Now what if Slot 1 is running a job and something lands in Slot 2? We want to write a policy that suspends the job in Slot 1 while Slot 2 is busy. Not a problem:

SUSPEND = (SlotID == 1 && (Slot2_State == "Claimed" && Slot2_State == "Busy")) || (SlotID != 1 && False)
WANT_SUSPEND = SUSPEND
CONTINUE = (SlotID == 1 && (Slot2_State == "Unclaimed" && Slot2_State == "Idle")) || (SlotID != 1 && True)

That's, more or less, right I think. I haven't actually tested it but it's in the ballpark of what you're after.

And hopefully you can extrapolate from that to see how you'd expand your setup to control the other slot pair (slots 3 & 4) to behave the same way.

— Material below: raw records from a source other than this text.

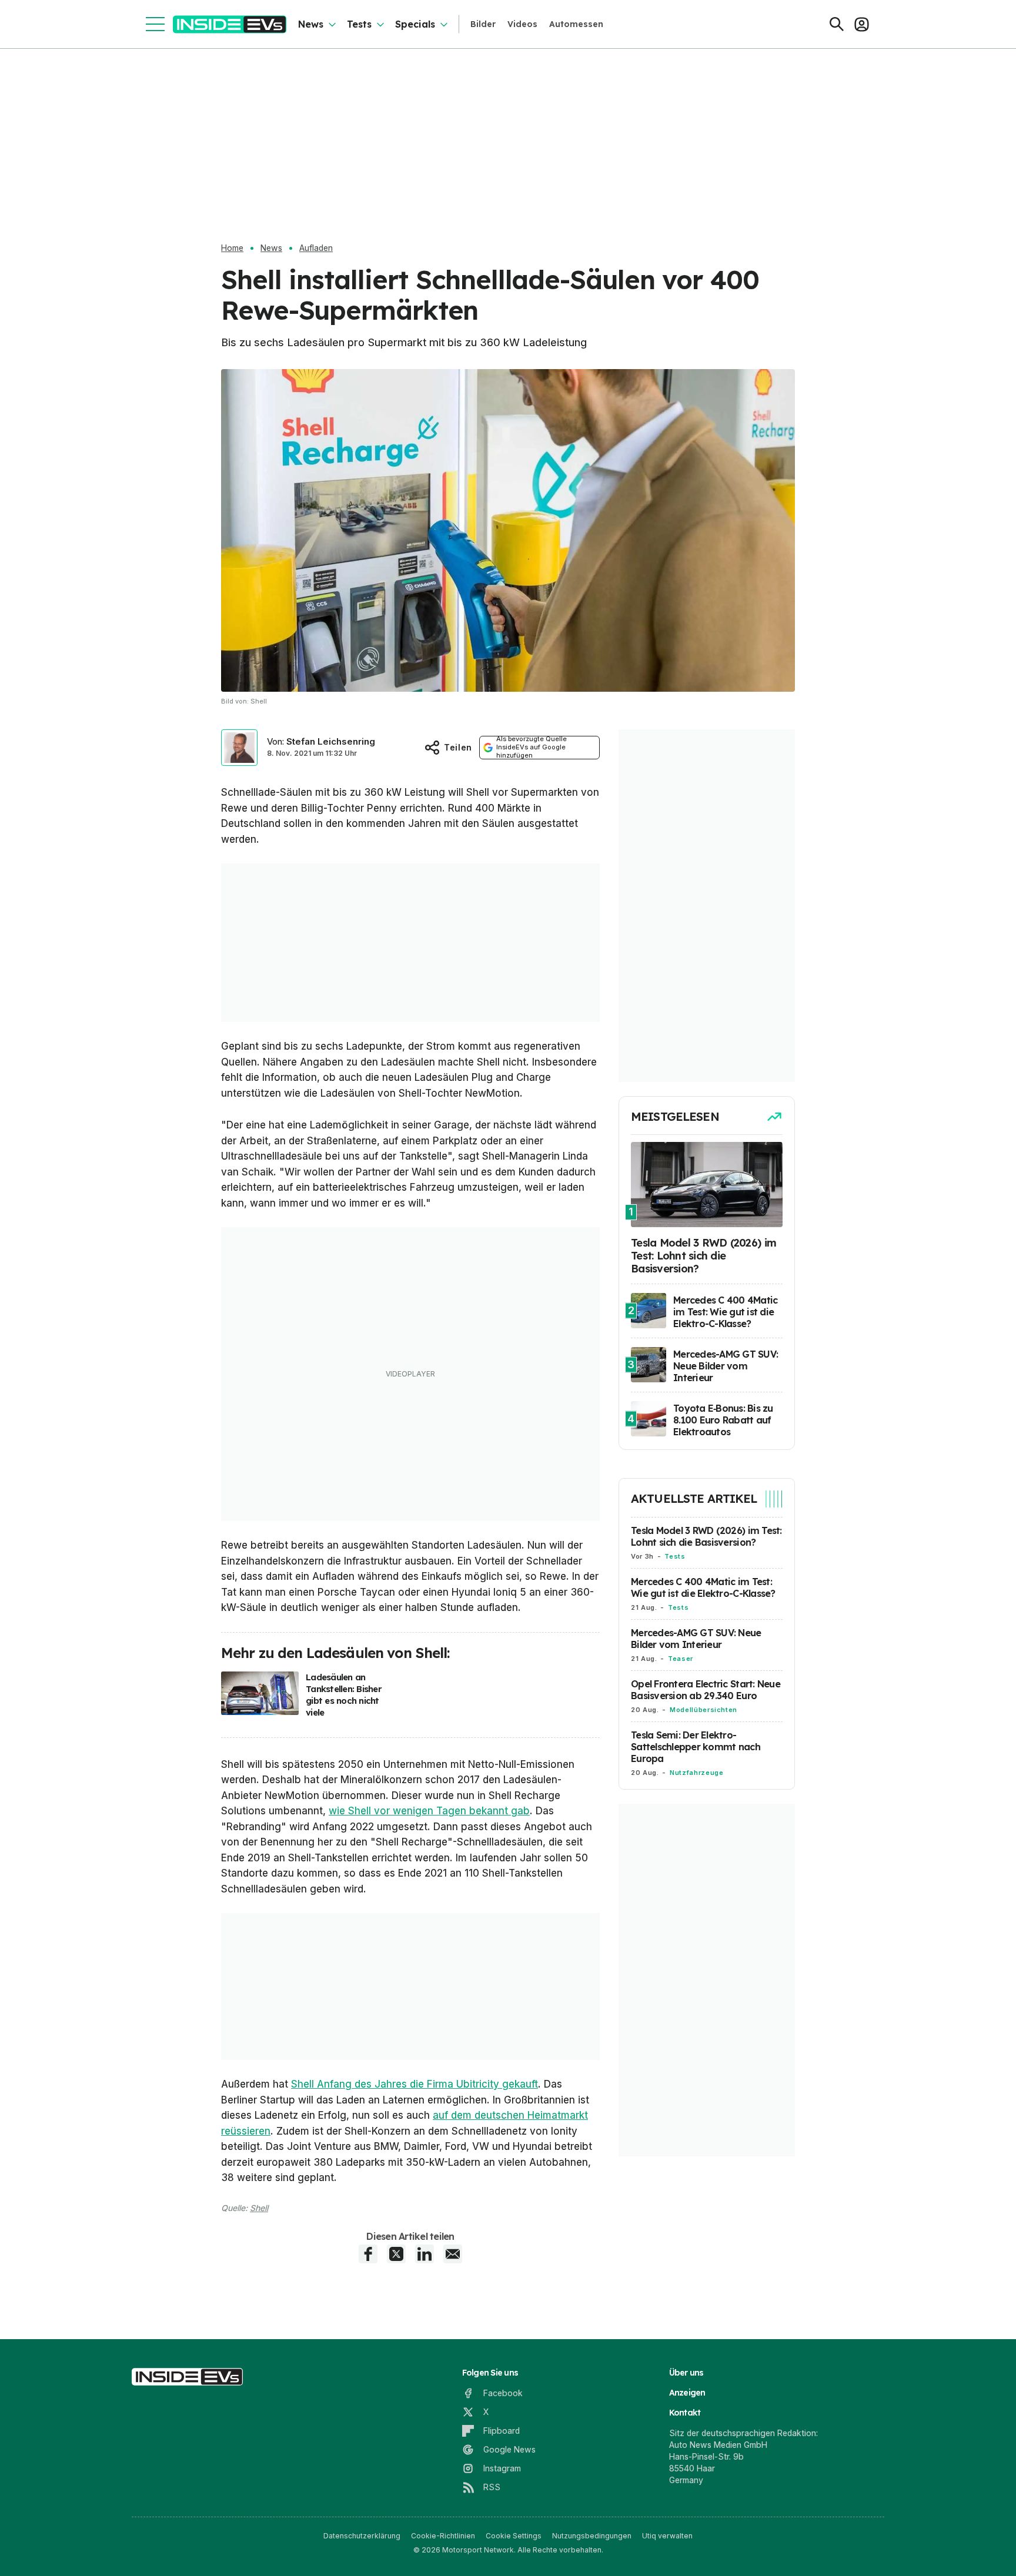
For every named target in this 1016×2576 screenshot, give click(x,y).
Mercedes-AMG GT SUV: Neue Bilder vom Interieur (696, 1638)
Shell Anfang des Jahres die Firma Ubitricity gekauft (414, 2084)
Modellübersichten (703, 1710)
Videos (522, 24)
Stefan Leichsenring (330, 741)
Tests (359, 24)
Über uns (686, 2372)
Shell (259, 2208)
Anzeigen (687, 2392)
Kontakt (685, 2412)
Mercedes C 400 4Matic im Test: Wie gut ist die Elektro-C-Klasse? (703, 1587)
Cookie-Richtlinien (443, 2535)
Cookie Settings (514, 2535)
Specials (415, 24)
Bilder (483, 24)
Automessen (576, 24)
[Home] (229, 24)
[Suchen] (837, 24)
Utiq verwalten (667, 2535)
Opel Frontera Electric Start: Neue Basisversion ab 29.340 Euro (705, 1689)
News (310, 24)
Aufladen (316, 248)
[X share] (396, 2254)
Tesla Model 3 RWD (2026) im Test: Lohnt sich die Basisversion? (706, 1536)
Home (232, 248)
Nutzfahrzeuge (696, 1772)
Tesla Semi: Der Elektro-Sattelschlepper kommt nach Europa (695, 1746)
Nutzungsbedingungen (591, 2535)
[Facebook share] (368, 2254)
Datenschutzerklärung (361, 2535)
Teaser (680, 1658)
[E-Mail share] (453, 2254)
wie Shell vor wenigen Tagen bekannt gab (429, 1811)
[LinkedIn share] (424, 2254)
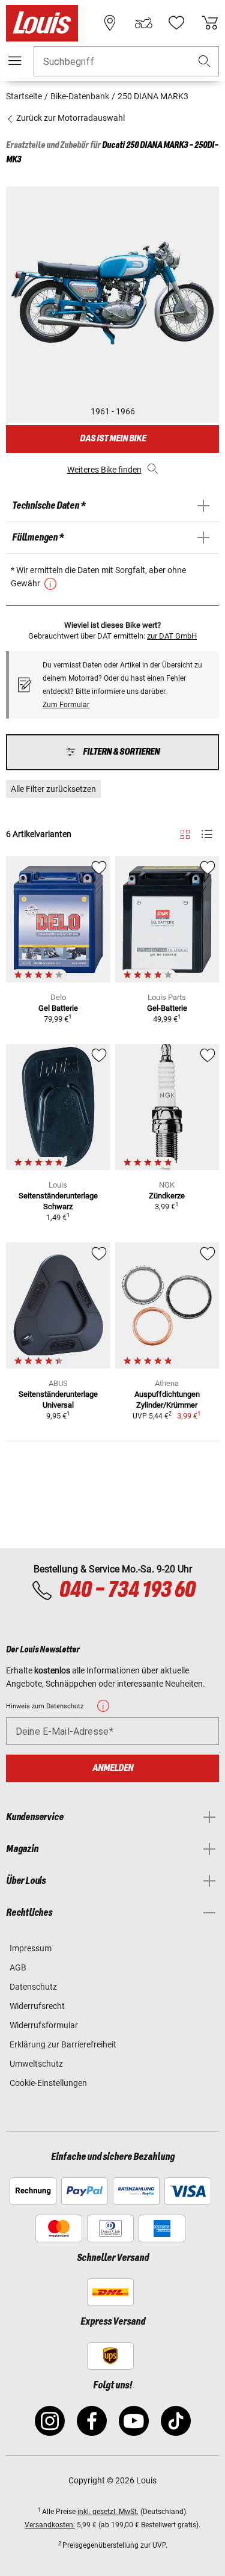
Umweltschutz (36, 2063)
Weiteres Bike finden (104, 469)
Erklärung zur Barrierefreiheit (63, 2044)
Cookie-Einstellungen (48, 2083)
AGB (18, 1967)
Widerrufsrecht (37, 2006)
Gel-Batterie (167, 1008)
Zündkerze (167, 1195)
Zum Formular (66, 705)
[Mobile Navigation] (15, 61)
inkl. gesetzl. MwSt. (108, 2511)
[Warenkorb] (210, 23)
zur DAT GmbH (172, 635)
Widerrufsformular (44, 2025)
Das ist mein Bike (113, 439)
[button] (204, 61)
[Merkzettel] (176, 23)
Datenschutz (33, 1987)
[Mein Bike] (143, 23)
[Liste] (206, 834)
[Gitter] (185, 832)
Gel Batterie (58, 1008)
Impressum (31, 1948)
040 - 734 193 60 (127, 1590)
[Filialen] (110, 23)
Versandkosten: (50, 2525)
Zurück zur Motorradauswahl (69, 118)
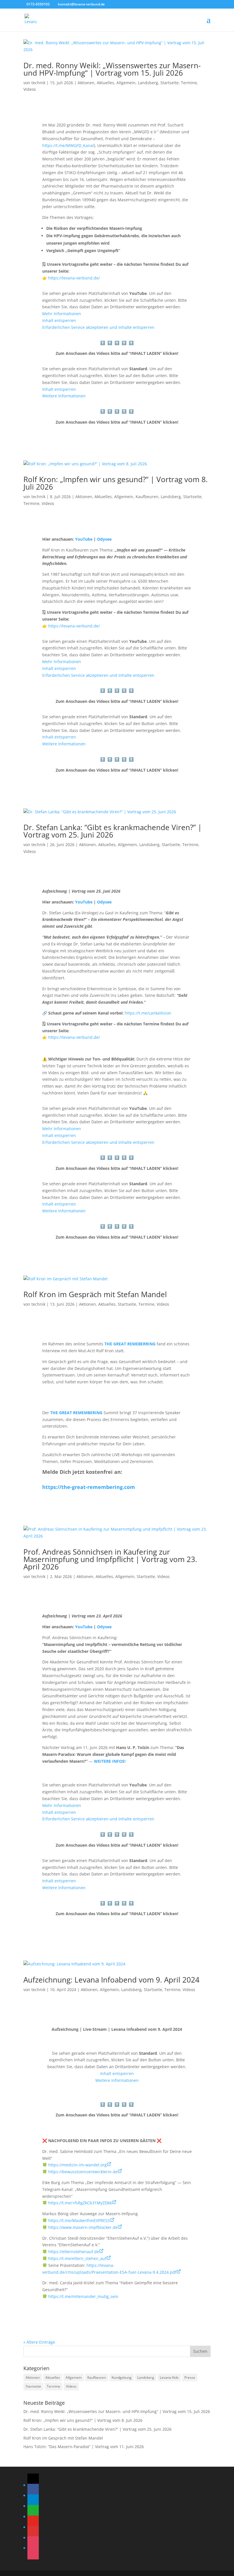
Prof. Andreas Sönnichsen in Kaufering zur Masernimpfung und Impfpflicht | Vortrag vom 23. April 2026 (110, 1559)
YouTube (83, 902)
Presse (189, 2377)
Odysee (104, 902)
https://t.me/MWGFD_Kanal (68, 145)
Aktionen (86, 82)
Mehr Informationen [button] (61, 313)
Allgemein (126, 82)
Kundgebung (122, 2377)
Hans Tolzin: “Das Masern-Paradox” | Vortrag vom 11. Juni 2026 (83, 2446)
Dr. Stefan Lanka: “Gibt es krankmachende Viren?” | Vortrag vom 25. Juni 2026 (112, 831)
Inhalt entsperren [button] (59, 320)
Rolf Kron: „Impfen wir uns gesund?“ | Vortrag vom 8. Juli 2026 (115, 483)
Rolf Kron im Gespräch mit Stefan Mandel (95, 1294)
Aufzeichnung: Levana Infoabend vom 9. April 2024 (111, 1980)
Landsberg (148, 82)
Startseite (169, 82)
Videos (29, 89)
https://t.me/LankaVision (148, 1013)
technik (38, 82)
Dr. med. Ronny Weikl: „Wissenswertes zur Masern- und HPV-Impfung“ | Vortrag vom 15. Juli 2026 (112, 69)
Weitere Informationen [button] (64, 396)
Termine (189, 82)
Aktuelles (105, 82)
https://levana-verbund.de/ (74, 278)
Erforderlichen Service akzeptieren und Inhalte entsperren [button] (98, 327)
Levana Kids (169, 2377)
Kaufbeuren (147, 496)
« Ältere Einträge (39, 2342)
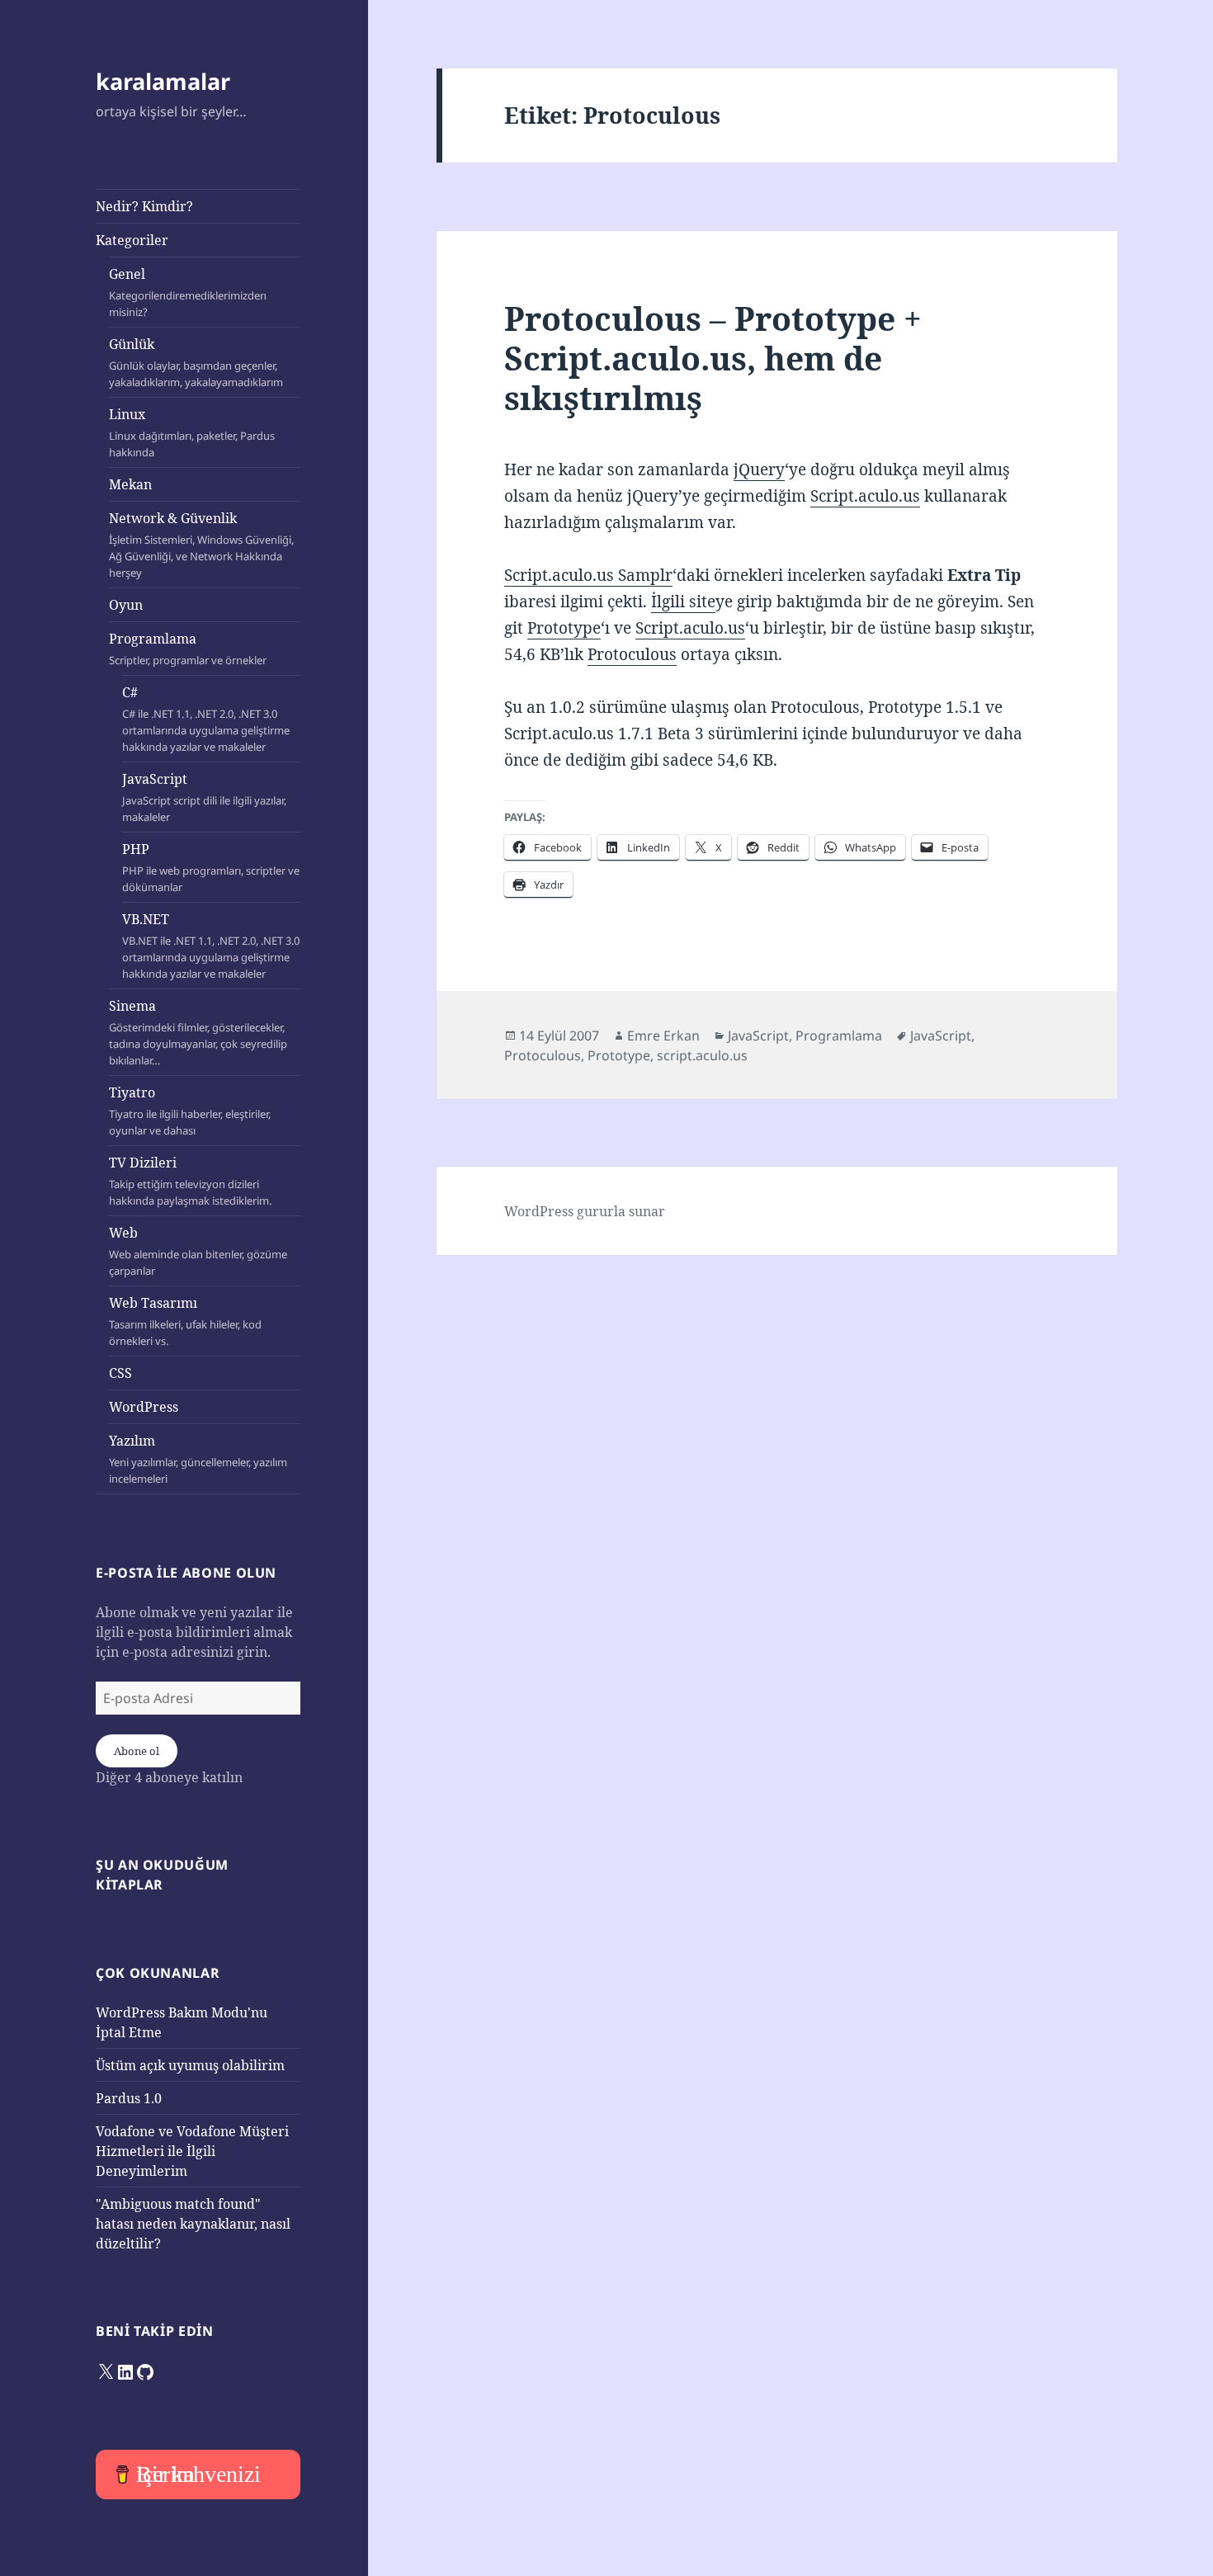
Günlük (196, 362)
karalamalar (163, 81)
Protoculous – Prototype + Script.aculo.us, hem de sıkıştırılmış (713, 357)
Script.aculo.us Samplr (588, 575)
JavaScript (204, 797)
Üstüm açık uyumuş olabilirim (190, 2065)
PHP (211, 867)
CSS (120, 1373)
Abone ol (136, 1750)
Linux (192, 432)
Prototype (564, 628)
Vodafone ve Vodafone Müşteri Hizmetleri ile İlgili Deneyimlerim (192, 2151)
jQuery (759, 469)
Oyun (126, 605)
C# (206, 718)
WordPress (143, 1407)
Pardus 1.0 (129, 2098)
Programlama (188, 649)
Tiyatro (190, 1110)
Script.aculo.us (865, 496)
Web (198, 1251)
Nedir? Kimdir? (144, 206)
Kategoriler (132, 240)
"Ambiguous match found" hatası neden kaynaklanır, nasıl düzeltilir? (193, 2224)
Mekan (130, 484)
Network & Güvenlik (201, 544)
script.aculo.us (702, 1055)
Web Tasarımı (185, 1321)
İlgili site (683, 601)
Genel (188, 292)
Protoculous (632, 654)
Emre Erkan (663, 1035)
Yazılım (198, 1459)
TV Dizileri (190, 1181)
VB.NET (211, 945)
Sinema (198, 1032)
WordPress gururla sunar (584, 1211)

I'd like to point out some caveats though:

1. This is infinite suspension. As long as you have jobs running in slot 2, slot 1 is on hold. You can use the PREEMPT setting to remove a slot 1 job that's been suspended for a long time and maybe give it a chance to run on some other machine.
2. Suspending a job just gets you back CPU. It doesn't get you back the memory used by the suspended job. And, depending on the tool, it sometimes doesn't get you back the licenses it's using either. Worth keeping in the back of your mind if you find you're running out of machine or shared resources.

Hopefully that wasn't too much to follow.